The reason I am just simply reloading sections instead of deleting or inserting specific rows, is because this does the same thing, it's more concise and a crucial factor is it allows for the section title/height to be recalculated.

Since I am starting with an array of sections ~48, this would mean that if the user were to start from a new install, their would be 48 empty sections and that looks horrible.

Instead, what I do is just set the header for the section to 0, i.e:

override func numberOfSections(in tableView: UITableView) -> Int {
return objectsBySection.count
}

override func tableView(_ tableView: UITableView, numberOfRowsInSection section: Int) -> Int {
return objectsBySection[section].count
}

override func tableView(_ tableView: UITableView, heightForHeaderInSection section: Int) -> CGFloat {
return objectsBySection[section].count > 0 ? 44 : 0
}


And that's basically it.

Answer

I would go like this, looping through the array as you suggested:

var objectsBySection = [Results<DemoObject>]()

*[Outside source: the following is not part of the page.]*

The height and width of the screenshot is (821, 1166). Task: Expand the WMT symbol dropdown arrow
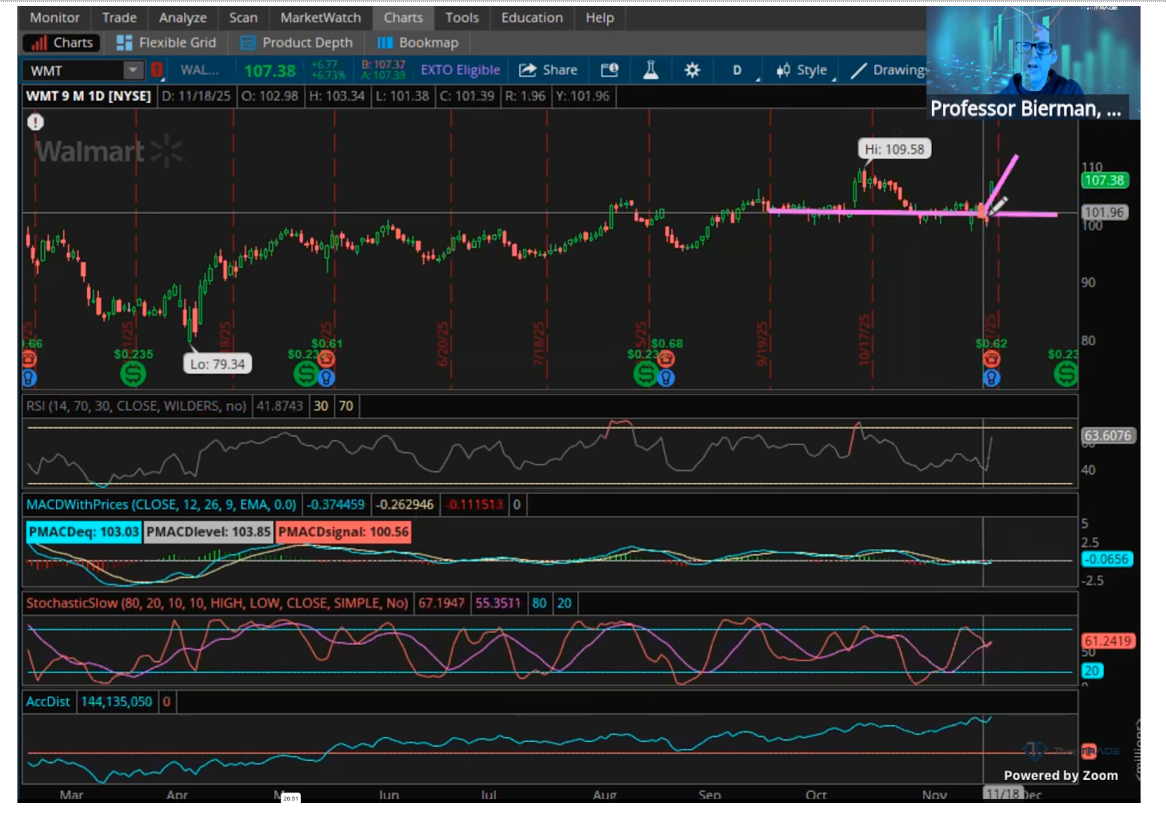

// Fill the objectsBySection array like in your example
...


for (index, objects) in objectsBySection.enumerated() {
    registerNotifications(for: objects, in: index)
}

where the registerNotifications(for:in:) method is defined like this:

func registerNotifications(for results: Results<DemoObject>, in section:Int) {

    let notificationToken = results.addNotificationBlock { [weak self] (changes: RealmCollectionChange) in
        guard let tableView = self?.tableView else { return }

        switch changes {
        ...
        case .update(_, let deletions, let insertions, let modifications):
            // Query results have changed, so apply them to the UITableView
            tableView.beginUpdates()
            tableView.insertRows(at: insertions.map({ IndexPath(row: $0, section: section) }), with: .automatic)
            tableView.deleteRows(at: deletions.map({ IndexPath(row: $0, section: section)}), with: .automatic)
            tableView.reloadRows(at: modifications.map({ IndexPath(row: $0, section: section) }), with: .automatic)
            tableView.endUpdates()
            break
        ...
        }
    }
    notificationTokens.append(notificationToken)
}

We assume var notificationTokens is defined at the class level.

Now, you mentioned that new sections could be added at any time, so let's deal with that too. So we add the plain old non-fine grained notification block and we check if there are new sections added.

notificationToken = realm.addNotificationBlock { [unowned self] note, realm in
    // Let's see what the section list looks like now
    let sections = Set(realm.objects(DemoObject.self).value(forKey: "sectionTitle") as! [String])

    if !Set(sectionTitles).isSuperset(of: sections) {
        sectionTitles = Array(sections)

        self.tableView.reloadData()
    }
}

So, in my simplistic approach, it reloads everything only if new sections are added. If you want to benefit from the nice insert animations you could check instead what sections were added, insert them one by one in the table and then add the new objects to them.

Note: My method to check if sections were added is quite intensive, basically it iterates through all the objects in the DB, so you may want to check it with a realistic load in your app. Unfortunately, until Realm would permit distinct or group by queries this is the only way I could imagine to solve this issue.